--- RECORDS FOR THIS TASK ---
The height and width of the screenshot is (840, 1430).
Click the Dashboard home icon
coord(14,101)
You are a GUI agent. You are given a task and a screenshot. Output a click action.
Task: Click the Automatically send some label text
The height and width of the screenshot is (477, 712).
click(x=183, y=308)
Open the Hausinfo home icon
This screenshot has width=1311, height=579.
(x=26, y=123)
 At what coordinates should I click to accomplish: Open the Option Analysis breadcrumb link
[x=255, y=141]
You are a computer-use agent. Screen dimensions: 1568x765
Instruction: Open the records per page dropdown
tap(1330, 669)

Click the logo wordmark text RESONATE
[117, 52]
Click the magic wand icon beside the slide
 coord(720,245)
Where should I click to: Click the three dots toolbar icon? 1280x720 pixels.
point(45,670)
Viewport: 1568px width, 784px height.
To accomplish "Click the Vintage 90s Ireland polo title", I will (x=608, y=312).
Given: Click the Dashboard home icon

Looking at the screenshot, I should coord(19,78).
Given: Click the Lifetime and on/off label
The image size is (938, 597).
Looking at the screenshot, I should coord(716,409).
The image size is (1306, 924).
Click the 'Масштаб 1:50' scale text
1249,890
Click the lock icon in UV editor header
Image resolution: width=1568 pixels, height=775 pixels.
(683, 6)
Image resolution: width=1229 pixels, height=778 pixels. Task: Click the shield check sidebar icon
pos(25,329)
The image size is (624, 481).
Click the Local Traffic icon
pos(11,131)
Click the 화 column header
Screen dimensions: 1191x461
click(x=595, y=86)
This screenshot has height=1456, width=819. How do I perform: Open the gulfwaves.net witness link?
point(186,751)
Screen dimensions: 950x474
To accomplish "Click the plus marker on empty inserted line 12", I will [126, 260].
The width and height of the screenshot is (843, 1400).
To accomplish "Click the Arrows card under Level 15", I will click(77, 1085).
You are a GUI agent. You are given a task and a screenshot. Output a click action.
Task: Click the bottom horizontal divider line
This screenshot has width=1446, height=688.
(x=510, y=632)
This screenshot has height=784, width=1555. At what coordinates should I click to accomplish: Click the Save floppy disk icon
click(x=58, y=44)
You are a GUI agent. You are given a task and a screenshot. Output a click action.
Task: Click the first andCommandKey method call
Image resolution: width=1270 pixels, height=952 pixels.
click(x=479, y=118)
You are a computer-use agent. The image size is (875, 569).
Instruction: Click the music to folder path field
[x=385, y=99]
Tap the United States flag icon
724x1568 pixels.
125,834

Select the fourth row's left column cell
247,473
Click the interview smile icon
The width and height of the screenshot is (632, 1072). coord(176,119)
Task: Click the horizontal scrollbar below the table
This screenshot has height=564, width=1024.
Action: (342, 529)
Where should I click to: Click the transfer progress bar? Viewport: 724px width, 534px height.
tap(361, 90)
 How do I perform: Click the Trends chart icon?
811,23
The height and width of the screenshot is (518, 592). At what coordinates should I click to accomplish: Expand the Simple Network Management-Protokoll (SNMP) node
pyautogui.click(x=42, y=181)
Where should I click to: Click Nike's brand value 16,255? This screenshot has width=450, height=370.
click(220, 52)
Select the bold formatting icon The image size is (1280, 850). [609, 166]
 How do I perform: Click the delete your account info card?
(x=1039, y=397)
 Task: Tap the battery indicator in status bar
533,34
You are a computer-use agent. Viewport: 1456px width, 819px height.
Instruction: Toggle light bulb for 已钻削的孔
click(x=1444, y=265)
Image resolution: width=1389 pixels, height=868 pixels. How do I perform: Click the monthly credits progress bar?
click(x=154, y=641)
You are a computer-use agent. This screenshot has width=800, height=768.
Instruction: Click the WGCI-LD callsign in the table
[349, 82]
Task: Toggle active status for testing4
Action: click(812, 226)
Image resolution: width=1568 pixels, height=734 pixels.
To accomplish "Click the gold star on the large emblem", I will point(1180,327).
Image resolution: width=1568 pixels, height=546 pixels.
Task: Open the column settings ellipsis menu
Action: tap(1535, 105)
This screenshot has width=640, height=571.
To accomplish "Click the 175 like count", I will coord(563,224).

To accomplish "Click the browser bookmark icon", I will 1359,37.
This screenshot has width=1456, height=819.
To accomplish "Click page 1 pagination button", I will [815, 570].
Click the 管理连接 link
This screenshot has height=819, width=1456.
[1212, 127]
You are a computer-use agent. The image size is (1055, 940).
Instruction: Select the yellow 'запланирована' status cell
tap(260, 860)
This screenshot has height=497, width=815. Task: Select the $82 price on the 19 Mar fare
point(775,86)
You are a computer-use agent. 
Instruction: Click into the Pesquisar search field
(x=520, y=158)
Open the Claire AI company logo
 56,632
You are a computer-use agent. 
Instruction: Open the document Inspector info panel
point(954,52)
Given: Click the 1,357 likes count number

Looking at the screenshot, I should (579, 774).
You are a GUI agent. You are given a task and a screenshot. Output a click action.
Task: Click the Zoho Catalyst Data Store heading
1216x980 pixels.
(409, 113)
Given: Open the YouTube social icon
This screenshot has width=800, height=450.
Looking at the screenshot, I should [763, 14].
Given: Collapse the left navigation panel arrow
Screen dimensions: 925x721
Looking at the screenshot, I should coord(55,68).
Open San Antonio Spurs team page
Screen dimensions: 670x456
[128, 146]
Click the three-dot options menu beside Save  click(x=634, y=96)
---
**CHALLENGE:**
Please repeat all of the items above word for word, keeping their order.

**SOLUTION TO THE PROBLEM:**
The height and width of the screenshot is (840, 1430).
Click the Dashboard home icon
coord(14,101)
You are a GUI agent. You are given a task and a screenshot. Output a click action.
Task: Click the Automatically send some label text
The height and width of the screenshot is (477, 712).
click(x=183, y=308)
Open the Hausinfo home icon
This screenshot has width=1311, height=579.
(x=26, y=123)
 At what coordinates should I click to accomplish: Open the Option Analysis breadcrumb link
[x=255, y=141]
You are a computer-use agent. Screen dimensions: 1568x765
Instruction: Open the records per page dropdown
tap(1330, 669)

Click the logo wordmark text RESONATE
[117, 52]
Click the magic wand icon beside the slide
 coord(720,245)
Where should I click to: Click the three dots toolbar icon? 1280x720 pixels.
point(45,670)
Viewport: 1568px width, 784px height.
To accomplish "Click the Vintage 90s Ireland polo title", I will (x=608, y=312).
Given: Click the Dashboard home icon

Looking at the screenshot, I should coord(19,78).
Given: Click the Lifetime and on/off label
The image size is (938, 597).
Looking at the screenshot, I should coord(716,409).
The image size is (1306, 924).
Click the 'Масштаб 1:50' scale text
1249,890
Click the lock icon in UV editor header
Image resolution: width=1568 pixels, height=775 pixels.
(683, 6)
Image resolution: width=1229 pixels, height=778 pixels. Task: Click the shield check sidebar icon
pos(25,329)
The image size is (624, 481).
Click the Local Traffic icon
pos(11,131)
Click the 화 column header
Screen dimensions: 1191x461
click(x=595, y=86)
This screenshot has height=1456, width=819. How do I perform: Open the gulfwaves.net witness link?
point(186,751)
Screen dimensions: 950x474
To accomplish "Click the plus marker on empty inserted line 12", I will [126, 260].
The width and height of the screenshot is (843, 1400).
To accomplish "Click the Arrows card under Level 15", I will click(77, 1085).
You are a GUI agent. You are given a task and a screenshot. Output a click action.
Task: Click the bottom horizontal divider line
This screenshot has width=1446, height=688.
(x=510, y=632)
This screenshot has height=784, width=1555. At what coordinates should I click to accomplish: Click the Save floppy disk icon
click(x=58, y=44)
You are a GUI agent. You are given a task and a screenshot. Output a click action.
Task: Click the first andCommandKey method call
Image resolution: width=1270 pixels, height=952 pixels.
click(x=479, y=118)
You are a computer-use agent. The image size is (875, 569).
Instruction: Click the music to folder path field
[x=385, y=99]
Tap the United States flag icon
724x1568 pixels.
125,834

Select the fourth row's left column cell
247,473
Click the interview smile icon
The width and height of the screenshot is (632, 1072). coord(176,119)
Task: Click the horizontal scrollbar below the table
This screenshot has height=564, width=1024.
Action: (342, 529)
Where should I click to: Click the transfer progress bar? Viewport: 724px width, 534px height.
tap(361, 90)
 How do I perform: Click the Trends chart icon?
811,23
The height and width of the screenshot is (518, 592). At what coordinates should I click to accomplish: Expand the Simple Network Management-Protokoll (SNMP) node
pyautogui.click(x=42, y=181)
Where should I click to: Click Nike's brand value 16,255? This screenshot has width=450, height=370.
click(220, 52)
Select the bold formatting icon The image size is (1280, 850). [609, 166]
 How do I perform: Click the delete your account info card?
(x=1039, y=397)
 Task: Tap the battery indicator in status bar
533,34
You are a computer-use agent. Viewport: 1456px width, 819px height.
Instruction: Toggle light bulb for 已钻削的孔
click(x=1444, y=265)
Image resolution: width=1389 pixels, height=868 pixels. How do I perform: Click the monthly credits progress bar?
click(x=154, y=641)
You are a computer-use agent. This screenshot has width=800, height=768.
Instruction: Click the WGCI-LD callsign in the table
[349, 82]
Task: Toggle active status for testing4
Action: click(812, 226)
Image resolution: width=1568 pixels, height=734 pixels.
To accomplish "Click the gold star on the large emblem", I will point(1180,327).
Image resolution: width=1568 pixels, height=546 pixels.
Task: Open the column settings ellipsis menu
Action: tap(1535, 105)
This screenshot has width=640, height=571.
To accomplish "Click the 175 like count", I will coord(563,224).

To accomplish "Click the browser bookmark icon", I will 1359,37.
This screenshot has width=1456, height=819.
To accomplish "Click page 1 pagination button", I will [815, 570].
Click the 管理连接 link
This screenshot has height=819, width=1456.
[1212, 127]
You are a computer-use agent. The image size is (1055, 940).
Instruction: Select the yellow 'запланирована' status cell
tap(260, 860)
This screenshot has height=497, width=815. Task: Select the $82 price on the 19 Mar fare
point(775,86)
You are a computer-use agent. 
Instruction: Click into the Pesquisar search field
(x=520, y=158)
Open the Claire AI company logo
 56,632
You are a computer-use agent. 
Instruction: Open the document Inspector info panel
point(954,52)
Given: Click the 1,357 likes count number

Looking at the screenshot, I should (579, 774).
You are a GUI agent. You are given a task and a screenshot. Output a click action.
Task: Click the Zoho Catalyst Data Store heading
1216x980 pixels.
(409, 113)
Given: Open the YouTube social icon
This screenshot has width=800, height=450.
Looking at the screenshot, I should [763, 14].
Given: Collapse the left navigation panel arrow
Screen dimensions: 925x721
Looking at the screenshot, I should coord(55,68).
Open San Antonio Spurs team page
Screen dimensions: 670x456
[128, 146]
Click the three-dot options menu beside Save  click(x=634, y=96)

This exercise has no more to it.